◆ Written exercise a
Edit the stretch of the records from their start through the line containing "point(51,147)", changing "checkbox" to "check box" and leaving every other character untouched.

◆ Page extract
——————————
The Royal Opera – Lady Macbeth of Mtsensk [Tomlinson & Westbroek]

Lady Macbeth of Mtsensk – Opera in four acts and nine scenes (after a short story by Nikolai Leskov)

Katerina Ismailova – Eva-Maria Westbroek
Boris Ismailov – John Tomlinson
Zinovy Ismailov – John Daszak
Sergey – Christopher Ventris
Priest – Maxim Mikhailov
Police Inspector – Roderick Earle
Sonyetka – Christine Rice
Porter – Jonathan Fisher
Aksinya – Carole Wilson

The Royal Opera Chorus
The Orchestra of the Royal Opera House
Antonio Pappano

Richard Jones – director
John Macfarlane – sets
Nicky Gillibrand – costumes
Mimi Jordan Sherin – lighting
Linda Dobell – choreography

Reviewed by: Tristan Jakob-Hoff

Reviewed: 3 October, 2006
Venue: The Royal Opera House, Covent Garden, London

It is instructive to view Richard Jones’s production of “Lady Macbeth of Mtsensk” – here revived at the Royal Opera House following its original staging in 2004 – alongside the same director’s “Lulu”, from 2002, which was revived at English National Opera last year. For a start, the two works bear some striking similarities: both were written in the mid-1930s; both centre on a sexually-confused femme fatale, and both make an explicit link between sexual repression and murderous violence. It is therefore not surprising that Jones chooses to handle Shostakovich’s self-described ‘tragedy-satire’ in a similar manner to Berg’s ‘tragic farce’, approaching both from an overtly feminist angle and concluding that men are essentially self-serving bastards who use and abuse women for their own sordid amusement.

However, Jones’s ideas have matured and deepened since that ENO production, and his ‘Lady Macbeth’ turns out to be an infinitely more rewarding proposition. Whereas his “Lulu” failed to convince on anything other than a stylistic level, this production succeeds completely in realising Shostakovich’s obvious sympathy for his doomed heroine – whilst finding plenty of room for the work’s darkly comic set pieces.
——————————
◆ Data provided

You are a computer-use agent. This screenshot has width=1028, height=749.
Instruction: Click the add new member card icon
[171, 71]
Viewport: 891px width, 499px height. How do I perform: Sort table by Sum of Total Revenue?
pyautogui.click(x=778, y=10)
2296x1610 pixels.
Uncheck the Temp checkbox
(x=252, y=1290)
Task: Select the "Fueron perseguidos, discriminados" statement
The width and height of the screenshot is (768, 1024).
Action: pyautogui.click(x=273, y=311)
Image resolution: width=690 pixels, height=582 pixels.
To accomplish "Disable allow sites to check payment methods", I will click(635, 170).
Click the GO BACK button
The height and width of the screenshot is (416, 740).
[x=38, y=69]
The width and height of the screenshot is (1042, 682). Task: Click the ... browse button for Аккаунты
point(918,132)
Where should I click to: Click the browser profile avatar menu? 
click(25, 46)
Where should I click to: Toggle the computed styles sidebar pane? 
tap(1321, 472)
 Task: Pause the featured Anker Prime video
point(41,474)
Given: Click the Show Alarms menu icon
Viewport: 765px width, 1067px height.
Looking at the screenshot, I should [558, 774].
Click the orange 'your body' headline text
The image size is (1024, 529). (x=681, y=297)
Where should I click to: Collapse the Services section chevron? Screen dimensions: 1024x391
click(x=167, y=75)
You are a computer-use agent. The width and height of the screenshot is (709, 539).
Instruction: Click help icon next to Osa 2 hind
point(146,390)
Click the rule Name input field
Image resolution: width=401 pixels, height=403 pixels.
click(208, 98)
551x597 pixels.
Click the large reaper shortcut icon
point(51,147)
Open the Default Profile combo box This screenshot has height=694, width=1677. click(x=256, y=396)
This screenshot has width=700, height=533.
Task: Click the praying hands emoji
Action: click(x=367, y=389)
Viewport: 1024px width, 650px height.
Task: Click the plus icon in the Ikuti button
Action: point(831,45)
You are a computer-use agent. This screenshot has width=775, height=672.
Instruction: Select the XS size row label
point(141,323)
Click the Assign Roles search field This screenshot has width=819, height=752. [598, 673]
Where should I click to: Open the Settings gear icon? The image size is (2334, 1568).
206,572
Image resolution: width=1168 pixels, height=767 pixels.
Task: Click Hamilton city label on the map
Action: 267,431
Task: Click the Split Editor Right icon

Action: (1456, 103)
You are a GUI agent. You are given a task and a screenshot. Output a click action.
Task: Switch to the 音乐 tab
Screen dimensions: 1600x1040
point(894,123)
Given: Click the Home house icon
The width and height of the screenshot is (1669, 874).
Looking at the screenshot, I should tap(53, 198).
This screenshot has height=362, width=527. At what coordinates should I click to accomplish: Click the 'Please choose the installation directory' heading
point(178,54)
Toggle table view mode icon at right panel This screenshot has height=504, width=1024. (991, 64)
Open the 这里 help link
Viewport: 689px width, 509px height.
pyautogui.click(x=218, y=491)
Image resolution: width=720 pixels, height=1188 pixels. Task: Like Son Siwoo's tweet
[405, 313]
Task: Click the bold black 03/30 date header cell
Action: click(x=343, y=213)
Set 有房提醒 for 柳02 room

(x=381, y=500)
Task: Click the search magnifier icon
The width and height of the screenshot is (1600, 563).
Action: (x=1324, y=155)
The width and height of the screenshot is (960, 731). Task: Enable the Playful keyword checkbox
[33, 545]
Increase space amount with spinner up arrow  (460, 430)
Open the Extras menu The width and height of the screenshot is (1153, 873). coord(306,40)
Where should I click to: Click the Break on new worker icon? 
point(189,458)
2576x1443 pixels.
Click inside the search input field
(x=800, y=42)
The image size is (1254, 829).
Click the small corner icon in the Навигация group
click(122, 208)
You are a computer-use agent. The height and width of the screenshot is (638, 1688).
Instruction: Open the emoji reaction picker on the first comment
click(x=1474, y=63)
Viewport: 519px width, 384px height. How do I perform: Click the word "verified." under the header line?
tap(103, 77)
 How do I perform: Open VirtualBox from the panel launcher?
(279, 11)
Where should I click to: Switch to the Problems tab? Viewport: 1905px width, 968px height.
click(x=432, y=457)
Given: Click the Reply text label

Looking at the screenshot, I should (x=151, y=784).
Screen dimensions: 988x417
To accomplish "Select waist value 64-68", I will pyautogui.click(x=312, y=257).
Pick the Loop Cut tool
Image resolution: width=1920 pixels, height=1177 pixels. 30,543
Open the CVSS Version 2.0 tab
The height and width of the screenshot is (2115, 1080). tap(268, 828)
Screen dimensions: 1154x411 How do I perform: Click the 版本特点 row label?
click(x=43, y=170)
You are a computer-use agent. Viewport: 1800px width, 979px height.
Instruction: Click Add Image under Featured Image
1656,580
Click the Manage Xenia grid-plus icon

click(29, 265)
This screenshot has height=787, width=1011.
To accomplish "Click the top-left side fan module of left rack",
——————————
◆ Written exercise b
Carry on the review of the Royal Opera's "Lady Macbeth of Mtsensk" from its last paragraph.

◆ Response a
You are a computer-use agent. This screenshot has width=1028, height=749.
Instruction: Click the add new member card icon
[171, 71]
Viewport: 891px width, 499px height. How do I perform: Sort table by Sum of Total Revenue?
pyautogui.click(x=778, y=10)
2296x1610 pixels.
Uncheck the Temp check box
(x=252, y=1290)
Task: Select the "Fueron perseguidos, discriminados" statement
The width and height of the screenshot is (768, 1024).
Action: pyautogui.click(x=273, y=311)
Image resolution: width=690 pixels, height=582 pixels.
To accomplish "Disable allow sites to check payment methods", I will click(635, 170).
Click the GO BACK button
The height and width of the screenshot is (416, 740).
[x=38, y=69]
The width and height of the screenshot is (1042, 682). Task: Click the ... browse button for Аккаунты
point(918,132)
Where should I click to: Click the browser profile avatar menu? 
click(25, 46)
Where should I click to: Toggle the computed styles sidebar pane? 
tap(1321, 472)
 Task: Pause the featured Anker Prime video
point(41,474)
Given: Click the Show Alarms menu icon
Viewport: 765px width, 1067px height.
Looking at the screenshot, I should [558, 774].
Click the orange 'your body' headline text
The image size is (1024, 529). (x=681, y=297)
Where should I click to: Collapse the Services section chevron? Screen dimensions: 1024x391
click(x=167, y=75)
You are a computer-use agent. The width and height of the screenshot is (709, 539).
Instruction: Click help icon next to Osa 2 hind
point(146,390)
Click the rule Name input field
Image resolution: width=401 pixels, height=403 pixels.
click(208, 98)
551x597 pixels.
Click the large reaper shortcut icon
point(51,147)

◆ Response b
Katerina Ismailova – boldly sung by Dutch soprano Eva-Maria Westbroek – is the ultimate desperate housewife, unhappily married to the impotent, ineffectual landowner, Zinovy. Westbroek imbues Katerina with barely stifled sexual yearning from the moment we first see her, tilting her leg coquettishly as she bemoans her long sleepless nights and clutching her throat at the thought of her suffocating, sexless marriage. As in “Lulu”, Jones shows his protagonist to be largely unaware of her emergent sexuality: when her would-be seducer Sergey arrives on the scene (a laudably sleazy performance from tenor Christopher Ventris), she naively accepts his protestations of love in return for rough, passionless sex. As for her lover, Jones makes it all too clear where his real interests lie: “I’ll make you a merchant”, he has Katerina promise. “All you have to do is make love to me!”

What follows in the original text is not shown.